- Born: September 15, 1951 (age 74) Langdon, North Dakota, U.S.

Team
- Curling club: Langdon CC, Langdon

Curling career
- Member Association: United States
- World Championship appearances: 1 (1997)

Medal record
Curling
United States Men's Championship
| Gold medal – first place | 1997 Seattle |  |
| Silver medal – second place | 2006 Bemidji |  |
| Silver medal – second place | 2007 Utica |  |

= Joel Jacobson =

American curler

Joel Jacobson (born September 15, 1951, in Langdon, North Dakota, United States) is an American curler.

At the national level, he is a 1997 United States men's champion curler. Also he is a 1986 United States mixed champion curler.

He is a four-time North Dakota State men's curling champion and eight-time North Dakota mixed curling champion.

==Awards==
- Ann Brown Sportsmanship Award: 2007

==Teams==
===Men's===

| Season | Skip | Third | Second | Lead | Alternate | Coach | Events |
| 1993–94 | Joel Jacobson | ? | ? | ? |  |  | 1994 USMCC (???th) |
| 1994–95 | Joel Jacobson | ? | ? | ? |  |  | 1995 USMCC (???th) |
| 1996–97 | Craig Disher | Kevin Kakela | Joel Jacobson | Paul Peterson | Randy Darling (WCC) | Steve Brown (WCC) | 1997 USMCC 1997 WMCC (6th) |
| Joel Jacobson | ? | ? | ? |  |  | 1997 USOCT (???th) |
| 1997–98 | Joel Jacobson | ? | ? | ? |  |  | 1998 USMCC (???th) |
| 1998–99 | Joel Jacobson | ? | ? | ? |  |  | 1999 USMCC (???th) |
| 1999–00 | Craig Disher | Kevin Kakela | Joel Jacobson | Carey Kakela |  |  | 2000 USMCC (6th) |
| 2002–03 | Craig Disher | Kevin Kakela | Zach Jacobson | Joel Jacobson | Carey Kakela |  | 2003 USMCC (4th) |
| 2003–04 | Craig Disher | Kevin Kakela | Zach Jacobson | Carey Kakela | Joel Jacobson |  | 2004 USMCC (5th) |
| 2004–05 | Craig Disher | Kevin Kakela | Joel Jacobson | Carey Kakela | Zach Jacobson |  | 2005 USMCC/USOCT (5th) |
| 2005–06 | Craig Disher | Kevin Kakela | Zach Jacobson | Carey Kakela | Joel Jacobson |  | 2006 USMCC |
| 2006–07 | Craig Disher | Kevin Kakela | Zach Jacobson | Carey Kakela | Joel Jacobson |  | 2007 USMCC |

===Mixed===

| Season | Skip | Third | Second | Lead | Events |
|---|---|---|---|---|---|
| 1985–86 | Joel Jacobson | Lori Kreklau | Tim Kreklau | Lisa Jacobson | 1986 USMxCC |
| 1987–88 | Joel Jacobson | ? | ? | ? | 1988 USMxCC (???th) |
| 1990–91 | Joel Jacobson | ? | ? | ? | 1991 USMxCC (???th) |
| 1993–94 | Joel Jacobson | ? | ? | ? | 1994 USMxCC (???th) |
| 1995–96 | Joel Jacobson | ? | ? | ? | 1996 USMxCC (???th) |
| 1996–97 | Joel Jacobson | ? | ? | ? | 1997 USMxCC (???th) |
| 1997–98 | Joel Jacobson | ? | ? | ? | 1998 USMxCC (???th) |
| 1998–99 | Joel Jacobson | ? | ? | ? | 1999 USMxCC (???th) |

==Personal life==
He started curling in 1978 at the age of 27.

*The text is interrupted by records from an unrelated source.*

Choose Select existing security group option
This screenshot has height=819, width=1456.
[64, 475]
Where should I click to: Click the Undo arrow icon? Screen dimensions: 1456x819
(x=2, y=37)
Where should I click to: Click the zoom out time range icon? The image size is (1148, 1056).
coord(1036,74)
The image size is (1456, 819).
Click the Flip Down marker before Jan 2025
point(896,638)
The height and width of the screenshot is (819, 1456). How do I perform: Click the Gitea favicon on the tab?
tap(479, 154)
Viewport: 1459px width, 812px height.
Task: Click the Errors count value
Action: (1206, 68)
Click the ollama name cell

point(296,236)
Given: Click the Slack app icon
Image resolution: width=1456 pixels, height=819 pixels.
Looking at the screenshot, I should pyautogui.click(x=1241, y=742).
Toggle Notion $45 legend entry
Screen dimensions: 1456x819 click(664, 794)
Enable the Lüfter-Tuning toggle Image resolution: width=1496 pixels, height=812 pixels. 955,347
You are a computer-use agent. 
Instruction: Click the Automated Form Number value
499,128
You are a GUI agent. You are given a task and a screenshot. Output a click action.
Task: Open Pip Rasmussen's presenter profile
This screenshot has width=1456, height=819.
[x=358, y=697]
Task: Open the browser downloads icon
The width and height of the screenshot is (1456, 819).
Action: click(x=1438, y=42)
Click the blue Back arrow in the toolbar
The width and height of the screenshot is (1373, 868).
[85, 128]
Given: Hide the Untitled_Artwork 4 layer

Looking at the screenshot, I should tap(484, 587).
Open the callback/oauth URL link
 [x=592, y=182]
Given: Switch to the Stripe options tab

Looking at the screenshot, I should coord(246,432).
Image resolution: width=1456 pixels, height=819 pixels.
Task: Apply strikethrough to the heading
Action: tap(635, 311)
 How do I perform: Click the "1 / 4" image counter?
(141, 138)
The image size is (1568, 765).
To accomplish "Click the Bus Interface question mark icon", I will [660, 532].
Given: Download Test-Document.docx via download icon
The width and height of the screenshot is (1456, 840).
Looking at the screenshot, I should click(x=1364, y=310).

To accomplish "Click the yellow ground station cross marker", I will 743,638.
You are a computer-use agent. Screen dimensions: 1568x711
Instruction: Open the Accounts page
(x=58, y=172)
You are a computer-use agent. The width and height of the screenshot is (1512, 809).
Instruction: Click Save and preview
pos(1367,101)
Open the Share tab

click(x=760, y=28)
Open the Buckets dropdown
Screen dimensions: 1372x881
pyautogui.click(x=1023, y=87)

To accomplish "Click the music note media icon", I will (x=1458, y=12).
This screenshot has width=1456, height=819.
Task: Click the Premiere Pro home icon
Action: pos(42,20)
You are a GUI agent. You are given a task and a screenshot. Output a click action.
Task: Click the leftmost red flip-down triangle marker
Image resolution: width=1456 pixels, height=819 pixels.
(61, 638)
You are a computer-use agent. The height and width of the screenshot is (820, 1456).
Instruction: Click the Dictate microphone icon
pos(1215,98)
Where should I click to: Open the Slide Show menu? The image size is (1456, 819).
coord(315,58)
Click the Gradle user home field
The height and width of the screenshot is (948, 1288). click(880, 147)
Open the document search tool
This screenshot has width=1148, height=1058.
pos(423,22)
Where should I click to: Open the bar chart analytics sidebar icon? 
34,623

He is married to Lisa (with whom he won the 1986 US mixed curling championship); they have three children - sons Zach and Zane (who are also curlers) and daughter Jennifer.

Jacobson is employed as a farmer.

He graduated with a bachelor's degree from North Dakota State University.